I can think of no greater tragedy than to settle.  As Barry Hastings said in Strictly Ballroom (and to be fair probably somebody before him because loads of people have this tattoo in Spanish) "A life lived in fear is a life half lived."

My great-aunt M was 80 when she tried sky-diving.  Fauja Singh was 89 when he took up marathon running and 101 when he retired.  Bryce Courtney wrote his first novel at 56.  Imagine if they thought 30 was the age that they needed to have made the decision about the kind of person they were going to be 50 years later.

30 is an early stop.  It's a first chapter.  It's an opening verse.  It's before half-time.

Why stress about having it all done by a certain age?  What a burden to live under?  Averages say you've got bucket loads of time to do anything you want to do.

Unless you are Jesus.  In which case, get a move on.

Baz summed it up best really


  1. As someone who is allegedly 30ish, I'd like to confirm that I still don't know what I want to be when I grow up ... and I'm not planning on growing up any time soon! Besides, 30 is supposedly the new 20, so I don't need to worry about it till I'm at least 40, which will be the new 30 (though at the rate I'm officially ageing, will more likely be the new 25 ....).....

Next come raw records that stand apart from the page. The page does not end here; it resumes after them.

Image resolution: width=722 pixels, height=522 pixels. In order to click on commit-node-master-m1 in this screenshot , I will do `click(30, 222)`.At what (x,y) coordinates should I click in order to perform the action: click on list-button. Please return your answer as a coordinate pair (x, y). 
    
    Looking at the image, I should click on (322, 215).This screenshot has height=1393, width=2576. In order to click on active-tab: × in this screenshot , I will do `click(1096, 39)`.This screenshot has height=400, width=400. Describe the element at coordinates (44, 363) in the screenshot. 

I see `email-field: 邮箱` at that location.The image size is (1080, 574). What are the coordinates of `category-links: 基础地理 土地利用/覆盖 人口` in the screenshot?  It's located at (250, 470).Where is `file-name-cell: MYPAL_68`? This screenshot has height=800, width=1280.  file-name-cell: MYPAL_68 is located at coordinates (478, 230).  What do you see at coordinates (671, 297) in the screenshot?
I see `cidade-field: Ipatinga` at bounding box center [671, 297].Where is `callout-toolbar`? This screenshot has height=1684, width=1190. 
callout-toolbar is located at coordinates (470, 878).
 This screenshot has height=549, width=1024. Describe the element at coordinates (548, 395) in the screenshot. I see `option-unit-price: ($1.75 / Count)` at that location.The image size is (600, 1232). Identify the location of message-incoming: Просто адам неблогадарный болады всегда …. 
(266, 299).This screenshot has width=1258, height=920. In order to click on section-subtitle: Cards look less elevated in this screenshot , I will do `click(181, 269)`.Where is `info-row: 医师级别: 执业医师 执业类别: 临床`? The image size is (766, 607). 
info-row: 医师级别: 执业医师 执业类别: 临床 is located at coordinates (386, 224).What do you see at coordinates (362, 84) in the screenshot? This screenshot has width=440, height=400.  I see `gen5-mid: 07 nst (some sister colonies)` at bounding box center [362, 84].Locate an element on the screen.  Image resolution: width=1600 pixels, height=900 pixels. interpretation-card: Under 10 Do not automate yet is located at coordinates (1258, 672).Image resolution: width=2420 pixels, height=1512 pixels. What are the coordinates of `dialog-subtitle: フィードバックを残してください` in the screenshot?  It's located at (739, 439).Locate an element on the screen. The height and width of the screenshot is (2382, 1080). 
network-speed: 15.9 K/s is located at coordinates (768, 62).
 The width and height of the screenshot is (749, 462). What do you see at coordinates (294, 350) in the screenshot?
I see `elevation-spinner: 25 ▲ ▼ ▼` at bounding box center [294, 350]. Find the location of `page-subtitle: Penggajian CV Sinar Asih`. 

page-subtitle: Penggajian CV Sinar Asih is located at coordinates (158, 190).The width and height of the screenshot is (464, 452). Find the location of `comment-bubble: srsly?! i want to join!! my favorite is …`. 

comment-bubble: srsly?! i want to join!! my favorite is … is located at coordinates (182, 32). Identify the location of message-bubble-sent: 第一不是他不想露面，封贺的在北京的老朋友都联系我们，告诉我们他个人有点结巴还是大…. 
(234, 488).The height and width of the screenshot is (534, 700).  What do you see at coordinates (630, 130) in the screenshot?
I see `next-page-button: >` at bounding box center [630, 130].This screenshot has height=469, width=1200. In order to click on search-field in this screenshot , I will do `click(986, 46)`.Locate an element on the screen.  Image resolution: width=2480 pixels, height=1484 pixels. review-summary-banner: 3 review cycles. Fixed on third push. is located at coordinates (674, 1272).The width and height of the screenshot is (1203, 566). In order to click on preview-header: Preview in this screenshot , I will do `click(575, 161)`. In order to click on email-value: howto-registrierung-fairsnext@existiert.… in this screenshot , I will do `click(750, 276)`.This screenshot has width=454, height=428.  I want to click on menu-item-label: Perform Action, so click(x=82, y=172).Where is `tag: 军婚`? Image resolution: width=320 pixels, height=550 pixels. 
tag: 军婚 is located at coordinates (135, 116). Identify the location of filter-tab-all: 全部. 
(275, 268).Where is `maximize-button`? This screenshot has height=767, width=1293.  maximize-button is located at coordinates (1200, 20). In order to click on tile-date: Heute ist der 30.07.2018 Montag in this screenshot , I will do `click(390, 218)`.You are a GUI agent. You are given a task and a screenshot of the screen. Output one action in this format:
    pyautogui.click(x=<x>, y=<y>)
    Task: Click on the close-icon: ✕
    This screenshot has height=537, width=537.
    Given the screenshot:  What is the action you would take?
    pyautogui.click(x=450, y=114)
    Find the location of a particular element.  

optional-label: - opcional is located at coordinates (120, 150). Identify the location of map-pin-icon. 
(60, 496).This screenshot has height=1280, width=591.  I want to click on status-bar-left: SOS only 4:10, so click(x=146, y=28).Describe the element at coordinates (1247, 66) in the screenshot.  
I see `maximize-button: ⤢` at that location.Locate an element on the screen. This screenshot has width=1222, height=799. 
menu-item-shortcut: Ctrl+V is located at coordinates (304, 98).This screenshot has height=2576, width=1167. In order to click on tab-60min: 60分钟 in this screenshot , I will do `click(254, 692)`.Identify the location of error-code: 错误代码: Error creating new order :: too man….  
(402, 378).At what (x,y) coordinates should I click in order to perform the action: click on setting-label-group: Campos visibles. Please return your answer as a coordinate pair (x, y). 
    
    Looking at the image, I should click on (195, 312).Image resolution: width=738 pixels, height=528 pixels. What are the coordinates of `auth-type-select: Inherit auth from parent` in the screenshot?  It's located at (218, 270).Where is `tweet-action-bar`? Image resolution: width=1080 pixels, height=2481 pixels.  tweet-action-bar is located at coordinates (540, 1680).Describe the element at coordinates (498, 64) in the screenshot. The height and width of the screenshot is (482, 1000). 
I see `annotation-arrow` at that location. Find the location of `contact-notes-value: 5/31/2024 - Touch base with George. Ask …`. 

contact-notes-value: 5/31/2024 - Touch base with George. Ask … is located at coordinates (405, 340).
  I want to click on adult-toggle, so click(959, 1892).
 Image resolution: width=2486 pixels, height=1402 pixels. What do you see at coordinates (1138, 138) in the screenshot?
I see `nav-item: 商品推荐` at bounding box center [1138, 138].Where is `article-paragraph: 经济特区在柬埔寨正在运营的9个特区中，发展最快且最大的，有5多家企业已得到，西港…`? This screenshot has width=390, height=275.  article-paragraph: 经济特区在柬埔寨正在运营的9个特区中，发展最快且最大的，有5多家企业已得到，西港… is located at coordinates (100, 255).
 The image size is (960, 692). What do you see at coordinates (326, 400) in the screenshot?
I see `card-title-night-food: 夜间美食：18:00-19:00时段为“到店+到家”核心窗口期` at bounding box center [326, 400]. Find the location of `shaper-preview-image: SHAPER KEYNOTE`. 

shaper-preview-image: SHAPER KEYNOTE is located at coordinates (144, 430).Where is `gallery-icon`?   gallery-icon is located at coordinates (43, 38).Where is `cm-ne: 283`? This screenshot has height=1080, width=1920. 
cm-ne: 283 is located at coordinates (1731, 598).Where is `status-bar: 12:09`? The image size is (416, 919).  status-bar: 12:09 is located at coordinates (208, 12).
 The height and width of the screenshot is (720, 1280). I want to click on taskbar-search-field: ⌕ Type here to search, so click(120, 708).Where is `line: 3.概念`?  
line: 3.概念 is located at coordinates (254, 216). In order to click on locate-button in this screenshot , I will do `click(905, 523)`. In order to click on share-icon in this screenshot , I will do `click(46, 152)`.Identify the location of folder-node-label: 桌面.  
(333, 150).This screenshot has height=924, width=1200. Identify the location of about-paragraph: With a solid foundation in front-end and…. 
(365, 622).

    1. Allegedly? I've heard about you people :-) x

  2. Great post - and so true. I thought turning 30 would be the end of the world - turns out it wass just like turning 29 only with better presents. Now I'm 33 and starting to feel like life is just starting to make sense - but I'm looking forward to more challenges and opportunities ahead. I found you on Aussie Bloggers - great site!

    1. Thanks so much Emily. And thanks for letting me know where you found me!

  3. I wish I felt like this! I feel old and washed up.